Return the data exactly, apart from leaving out the pictures.

Exercise data Block Start

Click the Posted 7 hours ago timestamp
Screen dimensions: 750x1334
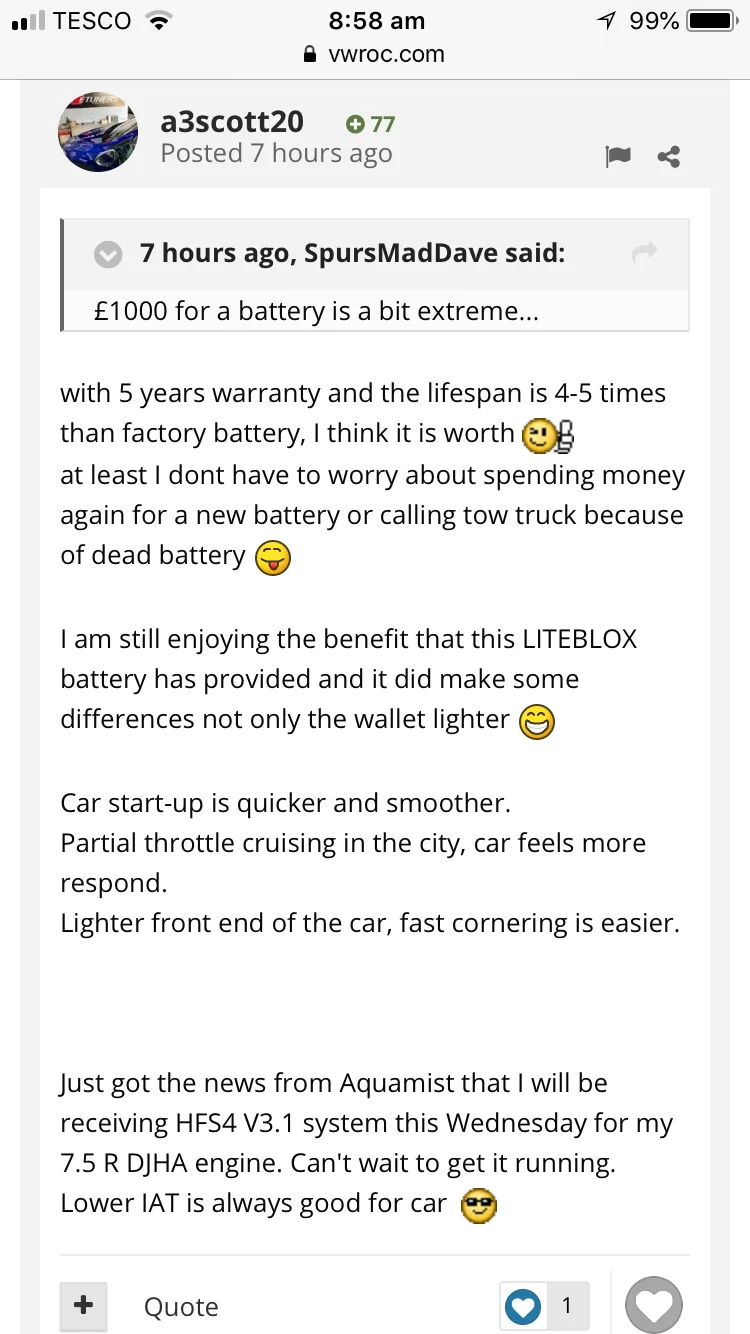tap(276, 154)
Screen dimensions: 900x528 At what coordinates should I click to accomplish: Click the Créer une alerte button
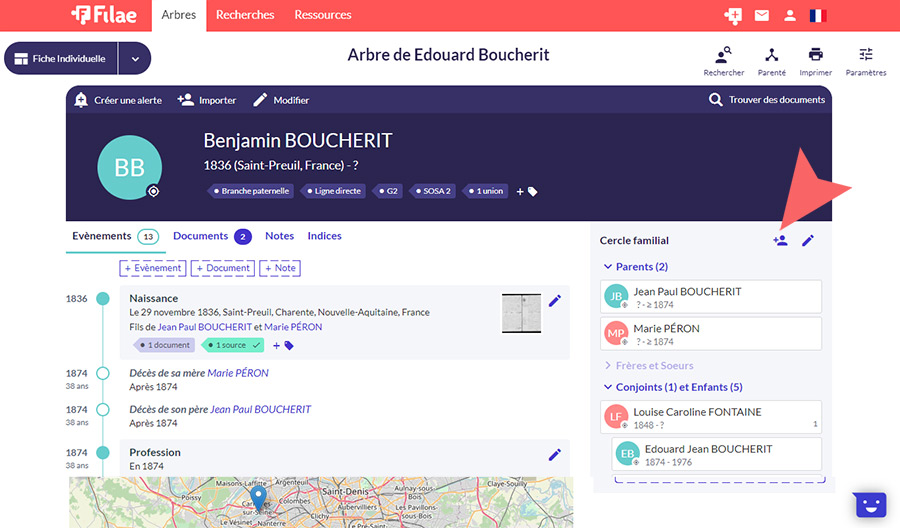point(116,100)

Exercise data Block End

--- Response below ---
Click the Posted 7 hours ago timestamp
Screen dimensions: 750x1334
tap(276, 154)
Screen dimensions: 900x528 At what coordinates should I click to accomplish: Click the Créer une alerte button
point(116,100)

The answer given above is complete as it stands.